| Esercizio assegnato |
Riporta tutti i record sostituendo "pixels" con "pixel" e lasciando invariato tutto il resto.

| Record forniti |
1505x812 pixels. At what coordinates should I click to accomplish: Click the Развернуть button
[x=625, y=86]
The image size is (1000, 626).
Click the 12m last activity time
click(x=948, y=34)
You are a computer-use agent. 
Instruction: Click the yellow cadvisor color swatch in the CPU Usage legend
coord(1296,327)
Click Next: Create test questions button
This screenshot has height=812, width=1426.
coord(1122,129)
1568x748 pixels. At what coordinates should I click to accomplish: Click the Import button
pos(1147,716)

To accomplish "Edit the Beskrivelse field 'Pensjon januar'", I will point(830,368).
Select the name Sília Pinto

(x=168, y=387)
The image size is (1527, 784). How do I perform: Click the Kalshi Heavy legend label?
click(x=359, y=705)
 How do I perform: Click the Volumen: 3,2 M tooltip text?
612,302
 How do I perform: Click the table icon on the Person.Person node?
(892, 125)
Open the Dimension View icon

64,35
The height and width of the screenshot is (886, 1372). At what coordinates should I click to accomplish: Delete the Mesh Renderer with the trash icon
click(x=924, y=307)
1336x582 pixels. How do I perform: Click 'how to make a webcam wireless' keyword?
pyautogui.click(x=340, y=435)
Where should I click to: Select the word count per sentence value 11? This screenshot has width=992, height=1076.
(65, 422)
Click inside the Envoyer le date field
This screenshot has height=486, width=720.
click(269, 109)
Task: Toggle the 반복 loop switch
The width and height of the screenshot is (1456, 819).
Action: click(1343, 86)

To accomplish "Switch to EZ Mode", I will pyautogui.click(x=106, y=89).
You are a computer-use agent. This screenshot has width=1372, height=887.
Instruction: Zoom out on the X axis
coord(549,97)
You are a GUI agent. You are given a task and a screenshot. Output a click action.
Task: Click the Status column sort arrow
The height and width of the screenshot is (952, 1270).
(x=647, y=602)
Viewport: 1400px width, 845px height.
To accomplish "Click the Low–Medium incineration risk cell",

| Risposta al compito |
1505x812 pixel. At what coordinates should I click to accomplish: Click the Развернуть button
[x=625, y=86]
The image size is (1000, 626).
Click the 12m last activity time
click(x=948, y=34)
You are a computer-use agent. 
Instruction: Click the yellow cadvisor color swatch in the CPU Usage legend
coord(1296,327)
Click Next: Create test questions button
This screenshot has height=812, width=1426.
coord(1122,129)
1568x748 pixel. At what coordinates should I click to accomplish: Click the Import button
pos(1147,716)

To accomplish "Edit the Beskrivelse field 'Pensjon januar'", I will point(830,368).
Select the name Sília Pinto

(x=168, y=387)
The image size is (1527, 784). How do I perform: Click the Kalshi Heavy legend label?
click(x=359, y=705)
 How do I perform: Click the Volumen: 3,2 M tooltip text?
612,302
 How do I perform: Click the table icon on the Person.Person node?
(892, 125)
Open the Dimension View icon

64,35
The height and width of the screenshot is (886, 1372). At what coordinates should I click to accomplish: Delete the Mesh Renderer with the trash icon
click(x=924, y=307)
1336x582 pixel. How do I perform: Click 'how to make a webcam wireless' keyword?
pyautogui.click(x=340, y=435)
Where should I click to: Select the word count per sentence value 11? This screenshot has width=992, height=1076.
(65, 422)
Click inside the Envoyer le date field
This screenshot has height=486, width=720.
click(269, 109)
Task: Toggle the 반복 loop switch
The width and height of the screenshot is (1456, 819).
Action: click(1343, 86)

To accomplish "Switch to EZ Mode", I will pyautogui.click(x=106, y=89).
You are a computer-use agent. This screenshot has width=1372, height=887.
Instruction: Zoom out on the X axis
coord(549,97)
You are a GUI agent. You are given a task and a screenshot. Output a click action.
Task: Click the Status column sort arrow
The height and width of the screenshot is (952, 1270).
(x=647, y=602)
Viewport: 1400px width, 845px height.
To accomplish "Click the Low–Medium incineration risk cell",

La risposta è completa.